Re: [PATCH 00/11 V1] rbd journaling feature

Ilya Dryomov <idryomov@xxxxxxxxx> · Mon, 7 Jan 2019 13:24:14 +0100

On Mon, Jan 7, 2019 at 3:51 AM Dongsheng Yang
<dongsheng.yang@xxxxxxxxxxxx> wrote:
>
>
>
> On 12/06/2018 12:16 AM, Jason Dillaman wrote:
> > On Wed, Dec 5, 2018 at 5:17 AM Ilya Dryomov <idryomov@xxxxxxxxx> wrote:
> >> On Wed, Dec 5, 2018 at 3:46 AM Dongsheng Yang
> >> <dongsheng.yang@xxxxxxxxxxxx> wrote:
> >>> Hi Ilya and Jason,
> >>>       Maybe there is another option, umh (user mod helper):
> >>> https://git.kernel.org/pub/scm/linux/kernel/git/torvalds/linux.git/tree/include/linux/umh.h
> >>> We can provide a subcommand in userspace for journal replaying, and we
> >>> can check the journal in rbd map and reaquire exclusive-lock, if we
> >>> find there is uncommitted entry, we can call userspace helper by umh to
> >>> replay it.
> >> Yes, making an upcall from the kernel might be an option, but the
> >> problem is that this can happen deep in the I/O path.  I'm not sure
> >> it's safe wrt memory allocation deadlocks because the helper is ran
> >> out of a regular workqueue, etc.
> >>
> >> Another option might be to daemonize "rbd map" process.
> >>
> >> Or maybe attempting a minimal replay in the kernel and going read-only
> >> in case something is wrong is actually fine as a starting point...
> > I'd vote for daemonizing "rbd map" (or a similar small, purpose-built
> > tool). The local "rbd-mirror" daemon process doesn't currently open a
> > watch on local primary images and in the case of one-way mirroring,
> > you would potentially not even have an "rbd-mirror" daemon running
> > locally.
>
> Hi Ilya and Jason,
>      When I want to go to implement in this way, I found a case I don't
> have a good solution, how to notify the deamon to exit in rbd unmap?
>
> In my design, there are two new messages will be introduced:
>    NOTIFY_OP_JOURNAL_REPLAY_REQUEST      = 17,
>    NOTIFY_OP_JOURNAL_REPLAY_COMPLETE     = 18,
>
> and both of the two messages have a pair of (tag_tid, replay_id) to specify
> a unique journal_replay_request. That can make sure we are receiving the
> replay_complete what we are waiting after replay_request.
>
> But about the rbd unmap, if we use the watch-notify on this image, all
> of the rbd map daemons watching on this image will get this notification.
>
> Do you have any suggestion about this case?

Hi Dongsheng,

(I'm not answering your question, but rather just writing up my
thoughts on this.)

I've thought about this and I'm not sure I like the "do everything in
the daemon" approach.  krbd is self-contained and I consider this one
of its strengths -- even mapping and unmapping images doesn't strictly
require any installed packages or dependencies.

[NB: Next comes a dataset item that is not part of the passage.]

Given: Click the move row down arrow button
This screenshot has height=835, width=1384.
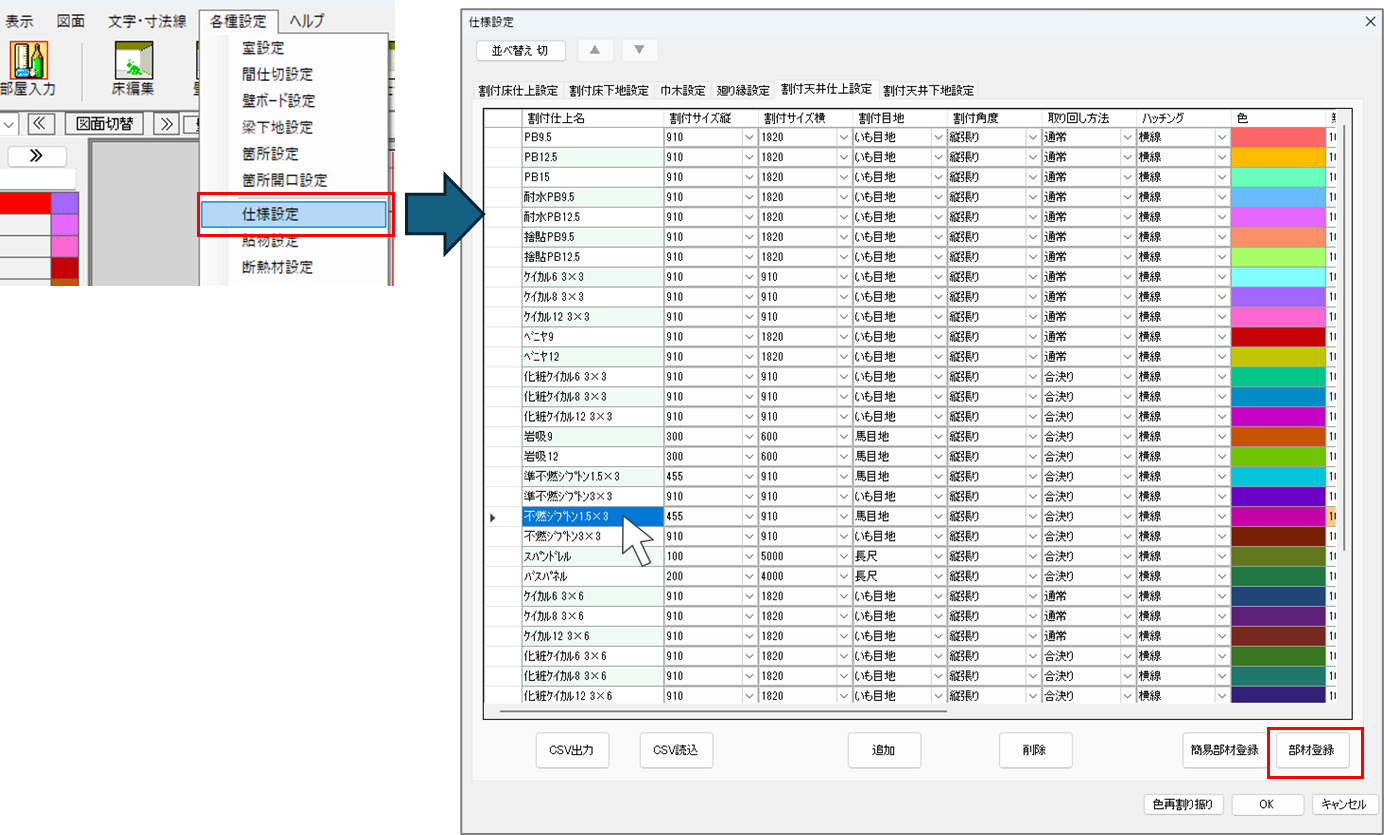Looking at the screenshot, I should [640, 50].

What relying on the daemon (whether it's a daemonized "rbd map" process
or something else) for replay really means is an external dependency in
the I/O path.  A daemon can be killed at any time, OOMed, etc.  This is
a non-starter for a block device...

It seems like attempting a minimal replay in the kernel is the best we
can do in the general case.  If it fails, we return an error (map case)
or go read-only (general case).  And of course we can do a full replay
at "rbd map" time if the CLI tool is used for mapping the image.

A daemon that we can ask to do a reply for us might be an option in the
future, but only as a supplement and not as a hard dependency.

Thanks,

                Ilya